We could decide that bnodes are all locally scoped to graphs and to 
queries, that a bnode in a query has the exact same semantics as a 
pattern variable but does not produce an answer binding (or 
alternatively, that bnodes are simply not used in patterns, only 
variables), and that any bnodes bound to variables in an answer are 
understood to be existentials scoped to that answer only, and have no 
relationship to any bnodes in other queries, in the graph, or in 
other answers. Call this the local option. This is what the spec says 
now. Some comments have regretted this restriction: 
http://lists.w3.org/Archives/Public/public-swbp-wg/2005Nov/0036

With the local option, we can define an answer as a substitution S such that

G entails Q[S]

where 'entails' is a parameter. Putting [entails] = [simply entails] 
gives us the current design, but we can replace this with any other 
entailment and the basic definitions should still work; and this is 
so simple that we can make all the obvious points about RDFS 
entailment being simple entailment form RDFS closures, etc..  And 
just phrasing the definition in this way provides a smooth segway to 
future extensions.

All the interest, however, lies in finding a way to allow bnodes to 
be re-used between queries while keeping the intuitive clarity of 
this 'semantic' definition. Some users seem to want another option, 
call it the ID option. This is where a bnode is supplied as an answer 
binding, and a subsequent query is allowed to ask for more 
information about that thing, using the same identifier. Example:

Graph:
{:Arthur a Person
:Arthur :siblings _:l34
_:l34 type collection
_:l34 first _:P55
_:l34 rest _:l35
_:l35 first :Susan
_:l35 rest _:l36
_:l36 first :Bill
_:l36 rest nil
_:P55 a Person
_:P55 :gender male}

Query 1, to discover whether Arthur has any siblings:
:Arthur :siblings ?L
?L first ?V

In the local option should give, say,

L/_:a, V/_:b

where the nodeIDs are local to the answer. We can take this no 
further: it amounts to the answer "yes", with no further details. To 
get more, we have to compose a more elaborate new query.

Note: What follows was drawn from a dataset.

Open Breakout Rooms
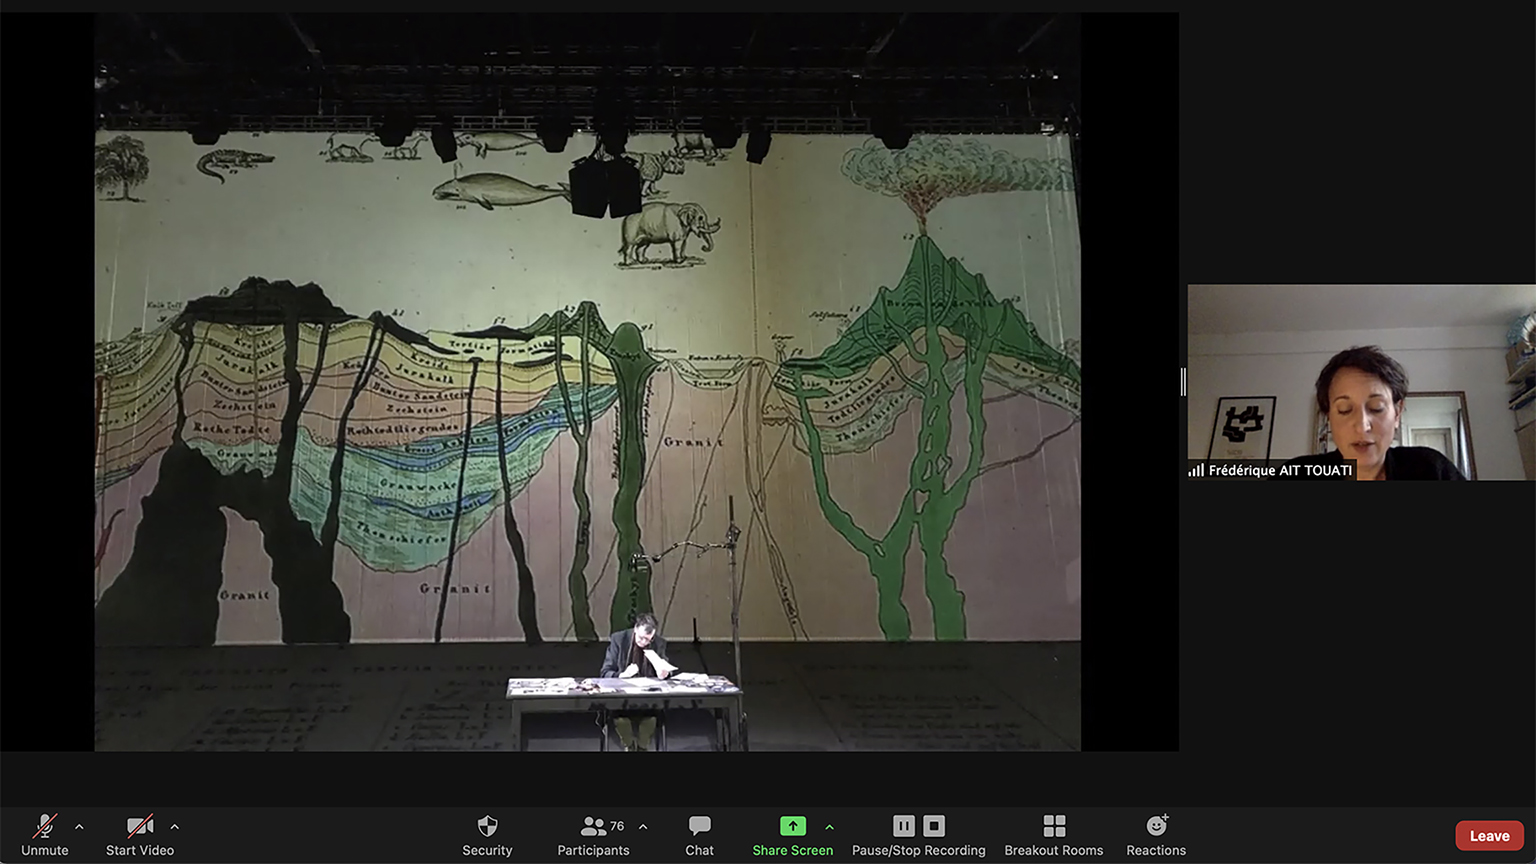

In the ID option, the server can choose to provide meaningful 
bnodeIDs as answer bindings:

L/_:l34, V/_:P55

allowing a subsequent query to ask for more information about these things, eg

Query 2:
_:P55 :gender ?S
_:l34 rest _:x
_:x first ?W

giving S/male, W/:Susan.

In order to do this, it seems we need to provide a way for the query 
to distinguish bnodes which are intended to co-refer with bnodes in 
earlier query bindings (and earlier queries) and those, like _:x in 
query 2, which are not; for if the same understanding were applied to 
_:x as to _:P55, then there would be no answer bindings for query 2. 
Enrico's term is that _:l34 and _:P55 here are told-bnodes, while _:x 
is just a bnode.

If we want to support some such mechanism, we need a way to 
distinguish told-bnodes from mere bnodes. Several options have been 
discussed.

(A) some universally agreed format is decided for bnodeIDs in answer 
bindings which are intended to be useable as told-bnodes, and queries 
distinguish told-bnodes by re-using the supplied bnodeID; any other 
bnodes are simple bnodes. So for example, if the convention for a 
told-bnode ID is that is has the prefix _:**, then the above example 
would look like:

Query 1
:Arthur :siblings ?L
?L first ?V
answer
L/_:**l34, V/_:**P55

Query 2
_:**P55 :gender ?S
_:**l34 rest _:x
_:x first ?W
answer
S/male, W/:Susan

but for example

Query 3
_:**l34 rest _:**x
_:**x first ?V
answer
<none>
because there is no bnodeID '_:**x' in G

(B) a told-bnode is indicated by a query pattern variable with a 
bnodeID 'attached' to it, indicating that the variable must be 
replaced by that particular bnodeID. Other bnodes are simply bnodes. 
Answer bindings are not supplied for these variables, as they would 
be redundant. Then the example might be

Query 1
:Arthur :siblings ?L
?L first ?V
answer
L/_:l34, V/_:P55

Query 2
?X[_:P55] :gender ?S
?Z[_:l34] rest _:x
_:x first ?W
answer
S/male, W/:Susan

Notational variations are possible, eg a query variable whose name is 
a bnodeID, so ?_:P55 rather than ?X[_:P55] to indicate a told-bnode.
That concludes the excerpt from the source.